Source data

--------

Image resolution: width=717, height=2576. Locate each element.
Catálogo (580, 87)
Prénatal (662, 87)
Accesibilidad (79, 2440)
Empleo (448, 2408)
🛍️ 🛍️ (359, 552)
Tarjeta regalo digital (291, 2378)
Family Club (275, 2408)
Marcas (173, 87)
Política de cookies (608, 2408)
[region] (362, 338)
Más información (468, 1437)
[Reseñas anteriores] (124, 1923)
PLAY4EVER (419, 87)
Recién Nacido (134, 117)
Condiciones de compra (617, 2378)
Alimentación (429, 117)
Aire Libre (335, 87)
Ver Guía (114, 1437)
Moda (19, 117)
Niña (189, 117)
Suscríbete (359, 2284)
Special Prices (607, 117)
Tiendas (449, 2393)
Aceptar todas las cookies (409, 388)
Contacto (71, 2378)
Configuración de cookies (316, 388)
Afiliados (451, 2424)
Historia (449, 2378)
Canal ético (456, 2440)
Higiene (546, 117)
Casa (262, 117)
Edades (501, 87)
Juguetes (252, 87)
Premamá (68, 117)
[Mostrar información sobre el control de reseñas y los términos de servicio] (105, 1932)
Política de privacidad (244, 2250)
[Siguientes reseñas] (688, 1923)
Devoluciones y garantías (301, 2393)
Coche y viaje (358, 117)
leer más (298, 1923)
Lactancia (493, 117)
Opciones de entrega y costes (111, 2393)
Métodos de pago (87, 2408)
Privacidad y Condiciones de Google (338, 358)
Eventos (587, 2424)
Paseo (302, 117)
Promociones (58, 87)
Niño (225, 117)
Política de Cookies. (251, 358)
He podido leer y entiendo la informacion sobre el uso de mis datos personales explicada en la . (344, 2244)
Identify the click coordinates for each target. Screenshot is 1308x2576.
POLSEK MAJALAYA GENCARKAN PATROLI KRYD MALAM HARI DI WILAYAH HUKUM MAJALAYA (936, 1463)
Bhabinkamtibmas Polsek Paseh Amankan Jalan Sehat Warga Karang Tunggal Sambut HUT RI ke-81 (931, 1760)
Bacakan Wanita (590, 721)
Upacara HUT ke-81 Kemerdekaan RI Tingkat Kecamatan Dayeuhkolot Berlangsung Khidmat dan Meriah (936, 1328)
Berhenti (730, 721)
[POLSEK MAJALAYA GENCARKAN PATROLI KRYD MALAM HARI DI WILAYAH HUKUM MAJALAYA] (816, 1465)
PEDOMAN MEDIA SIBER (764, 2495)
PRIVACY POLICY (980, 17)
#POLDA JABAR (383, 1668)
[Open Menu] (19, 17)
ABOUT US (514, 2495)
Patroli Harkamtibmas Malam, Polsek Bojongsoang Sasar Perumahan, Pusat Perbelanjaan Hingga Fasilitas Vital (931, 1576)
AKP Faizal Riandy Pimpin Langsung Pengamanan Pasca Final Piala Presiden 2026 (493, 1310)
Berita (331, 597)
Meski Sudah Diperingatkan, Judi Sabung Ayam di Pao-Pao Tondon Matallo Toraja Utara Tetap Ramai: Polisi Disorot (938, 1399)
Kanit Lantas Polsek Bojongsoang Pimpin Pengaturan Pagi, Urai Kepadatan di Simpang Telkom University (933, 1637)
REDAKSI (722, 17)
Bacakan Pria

--------

**HOW TO COMPLETE THIS TASK**
Could you transcribe all of the data exactly as it is given?

**WORKED SOLUTION**
Image resolution: width=717, height=2576. Locate each element.
Catálogo (580, 87)
Prénatal (662, 87)
Accesibilidad (79, 2440)
Empleo (448, 2408)
🛍️ 🛍️ (359, 552)
Tarjeta regalo digital (291, 2378)
Family Club (275, 2408)
Marcas (173, 87)
Política de cookies (608, 2408)
[region] (362, 338)
Más información (468, 1437)
[Reseñas anteriores] (124, 1923)
PLAY4EVER (419, 87)
Recién Nacido (134, 117)
Condiciones de compra (617, 2378)
Alimentación (429, 117)
Aire Libre (335, 87)
Ver Guía (114, 1437)
Moda (19, 117)
Niña (189, 117)
Suscríbete (359, 2284)
Special Prices (607, 117)
Tiendas (449, 2393)
Aceptar todas las cookies (409, 388)
Contacto (71, 2378)
Configuración de cookies (316, 388)
Afiliados (451, 2424)
Historia (449, 2378)
Canal ético (456, 2440)
Higiene (546, 117)
Casa (262, 117)
Edades (501, 87)
Juguetes (252, 87)
Premamá (68, 117)
[Mostrar información sobre el control de reseñas y los términos de servicio] (105, 1932)
Política de privacidad (244, 2250)
[Siguientes reseñas] (688, 1923)
Devoluciones y garantías (301, 2393)
Coche y viaje (358, 117)
leer más (298, 1923)
Lactancia (493, 117)
Opciones de entrega y costes (111, 2393)
Métodos de pago (87, 2408)
Privacidad y Condiciones de Google (338, 358)
Eventos (587, 2424)
Paseo (302, 117)
Promociones (58, 87)
Niño (225, 117)
Política de Cookies. (251, 358)
He podido leer y entiendo la informacion sobre el uso de mis datos personales explicada en la . (344, 2244)
Identify the click coordinates for each target. Screenshot is 1308x2576.
POLSEK MAJALAYA GENCARKAN PATROLI KRYD MALAM HARI DI WILAYAH HUKUM MAJALAYA (936, 1463)
Bhabinkamtibmas Polsek Paseh Amankan Jalan Sehat Warga Karang Tunggal Sambut HUT RI ke-81 (931, 1760)
Bacakan Wanita (590, 721)
Upacara HUT ke-81 Kemerdekaan RI Tingkat Kecamatan Dayeuhkolot Berlangsung Khidmat dan Meriah (936, 1328)
Berhenti (730, 721)
[POLSEK MAJALAYA GENCARKAN PATROLI KRYD MALAM HARI DI WILAYAH HUKUM MAJALAYA] (816, 1465)
PEDOMAN MEDIA SIBER (764, 2495)
PRIVACY POLICY (980, 17)
#POLDA JABAR (383, 1668)
[Open Menu] (19, 17)
ABOUT US (514, 2495)
Patroli Harkamtibmas Malam, Polsek Bojongsoang Sasar Perumahan, Pusat Perbelanjaan Hingga Fasilitas Vital (931, 1576)
AKP Faizal Riandy Pimpin Langsung Pengamanan Pasca Final Piala Presiden 2026 (493, 1310)
Berita (331, 597)
Meski Sudah Diperingatkan, Judi Sabung Ayam di Pao-Pao Tondon Matallo Toraja Utara Tetap Ramai: Polisi Disorot (938, 1399)
Kanit Lantas Polsek Bojongsoang Pimpin Pengaturan Pagi, Urai Kepadatan di Simpang Telkom University (933, 1637)
REDAKSI (722, 17)
Bacakan Pria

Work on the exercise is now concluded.